=== AIM OF THE EXERCISE ===
Line by line, transcribe the records exactly.
[[ DATA TO USE, beginning ]]
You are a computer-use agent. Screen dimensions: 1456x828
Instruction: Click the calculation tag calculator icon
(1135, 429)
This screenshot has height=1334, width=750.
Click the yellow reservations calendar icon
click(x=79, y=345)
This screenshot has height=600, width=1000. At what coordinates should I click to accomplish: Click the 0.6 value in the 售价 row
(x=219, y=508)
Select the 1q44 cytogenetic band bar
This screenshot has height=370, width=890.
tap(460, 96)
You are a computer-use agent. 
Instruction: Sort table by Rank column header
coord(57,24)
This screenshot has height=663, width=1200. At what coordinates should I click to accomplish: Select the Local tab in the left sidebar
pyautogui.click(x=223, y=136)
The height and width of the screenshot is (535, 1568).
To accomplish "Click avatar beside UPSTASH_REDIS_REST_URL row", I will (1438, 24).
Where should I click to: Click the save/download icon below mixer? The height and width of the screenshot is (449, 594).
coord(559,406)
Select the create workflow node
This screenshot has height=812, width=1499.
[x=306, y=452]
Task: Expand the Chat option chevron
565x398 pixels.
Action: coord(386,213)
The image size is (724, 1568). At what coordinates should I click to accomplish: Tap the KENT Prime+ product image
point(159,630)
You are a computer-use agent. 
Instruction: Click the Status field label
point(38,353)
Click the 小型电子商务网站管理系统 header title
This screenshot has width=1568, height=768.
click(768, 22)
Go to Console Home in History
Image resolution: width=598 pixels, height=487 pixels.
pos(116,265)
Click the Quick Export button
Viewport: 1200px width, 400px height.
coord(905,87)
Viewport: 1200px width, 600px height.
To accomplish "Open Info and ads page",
[[ DATA TO USE, end ]]
=== SOLUTION TO THIS EXERCISE ===
You are a computer-use agent. Screen dimensions: 1456x828
Instruction: Click the calculation tag calculator icon
(1135, 429)
This screenshot has height=1334, width=750.
Click the yellow reservations calendar icon
click(x=79, y=345)
This screenshot has height=600, width=1000. At what coordinates should I click to accomplish: Click the 0.6 value in the 售价 row
(x=219, y=508)
Select the 1q44 cytogenetic band bar
This screenshot has height=370, width=890.
tap(460, 96)
You are a computer-use agent. 
Instruction: Sort table by Rank column header
coord(57,24)
This screenshot has height=663, width=1200. At what coordinates should I click to accomplish: Select the Local tab in the left sidebar
pyautogui.click(x=223, y=136)
The height and width of the screenshot is (535, 1568).
To accomplish "Click avatar beside UPSTASH_REDIS_REST_URL row", I will (1438, 24).
Where should I click to: Click the save/download icon below mixer? The height and width of the screenshot is (449, 594).
coord(559,406)
Select the create workflow node
This screenshot has height=812, width=1499.
[x=306, y=452]
Task: Expand the Chat option chevron
565x398 pixels.
Action: coord(386,213)
The image size is (724, 1568). At what coordinates should I click to accomplish: Tap the KENT Prime+ product image
point(159,630)
You are a computer-use agent. 
Instruction: Click the Status field label
point(38,353)
Click the 小型电子商务网站管理系统 header title
This screenshot has width=1568, height=768.
click(768, 22)
Go to Console Home in History
Image resolution: width=598 pixels, height=487 pixels.
pos(116,265)
Click the Quick Export button
Viewport: 1200px width, 400px height.
coord(905,87)
Viewport: 1200px width, 600px height.
To accomplish "Open Info and ads page",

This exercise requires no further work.